Во время перерыва на обед пытался разговорить Аманду, но та была абсолютно непробиваема. Или ей плевать на Эмбертона, или она действительно снежная королева. Пригласил ее на собрание общества «Африканская политика». Она согласилась. Интересно, это считается за первое свидание или нет?
У Плута пропал голос. Викинг ушел в запой.
20.00. Линтон Остин был недоволен, что я привел девчонку на собрание общества. Он встал и попросил, чтобы его возражения занесли в протокол. Остальные ребята ответили, чтобы он прекратил вести себя по-идиотски, но наш гений не унимался и всё повторял, что его возражения должны быть занесены в протокол. Мне стало неловко перед Амандой, которая готова была выцарапать Остину гляделки. Уладив разногласия, мы приступили к обсуждению сегодняшней темы — партии свободы Инката, ее лидера Бутелези и их связей с правительством националистов (среди членов нашего общества больше известных как «правительство апартеида», или просто «козлы»). Членами партии были в основном зулусы, и в нашей провинции Натал она пользовалась большим влиянием.
Мы посмотрели плохо снятое домашнее видео о том, что «козлы» финансируют Инкату (хотя даже Леннокс признался, что этот фильмец — настоящее промывание мозгов и классический пример пропаганды со стороны АНК). Леннокс также зачитал статьи из различных журналов и газет.
Лутули разнес Бутелези в пух и прах и обвинил его и Инкату в традиционализме, захвате земель и предательстве, а также обозвал их «зулусской деревенщиной». (А ведь он сам зулус!) Линтон Остин погрыз свою перьевую ручку с гравировкой и затянул волынку о том, как городские черные поворачиваются спиной к лидерам своих племен и тем самым делают первый шаг к коммунистическому бунту. Договорив, он записал один из своих аргументов в тетрадку и оглядел нас с самодовольным видом.
Жаль, что я толком не помню, что случилось дальше, но, по правде говоря, слова просто пуляли у меня в голове, как стайка напуганных летучих мышей. Аманда набросилась на Линтона, засыпав его кучей непонятных научных терминов. Вот все, что я успел запомнить: доктринер, дискурс, расовая интеграция и парадигма. (Понятия не имею, что все эти слова значат, — пожалуй, стоит назвать кого-нибудь доктринером или парадигмой и посмотреть, как он отреагирует.) Остин вытаращился на Аманду изумленно-восторженными глазами. Та завершила свой монолог, обозвав его «адептом апартеида, латентным капиталистом и интеллектуальным сексистом и женофобом, способным проанализировать гуманистическое общество лишь с позиции утилитаризма». (Я могу процитировать этот отрывок лишь потому, что записал его слово в слово на обложке партитуры к «Оливеру».)

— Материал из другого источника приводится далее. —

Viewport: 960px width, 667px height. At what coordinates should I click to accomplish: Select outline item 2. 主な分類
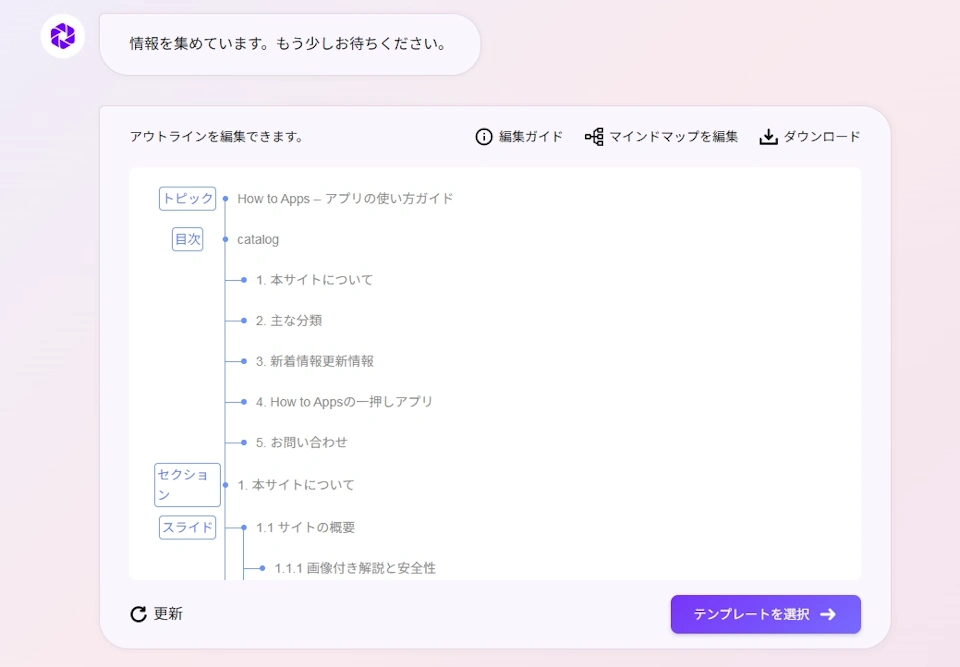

Тут все одиннадцать членов нашей группы поставили свои чашки и отложили печенье, чтобы стоя поапплодировать этой невероятной девушке, похожей на Джулию Робертс. Аманда улыбнулась и торжествующе глотнула кофе. Бедный Остин, которому раньше, видимо, не приходилось сталкиваться с человеком одного с ним интеллектуального уровня (особенно если учесть, что этот человек оказался девчонкой), лишь бессильно качал головой. Впервые ему было нечего сказать! В конце собрания Леннокс подал знак Брюсу Хендерсону (нашему секретарю, который ведет протокол) и попросил его записать, что сегодняшнее собрание безусловно выиграло от присутствия Аманды. Затем он предложил сделать ее почетным членом общества. (Предложение тут же внесли в протокол, и все проголосовали «за» — кроме Линтона, конечно.)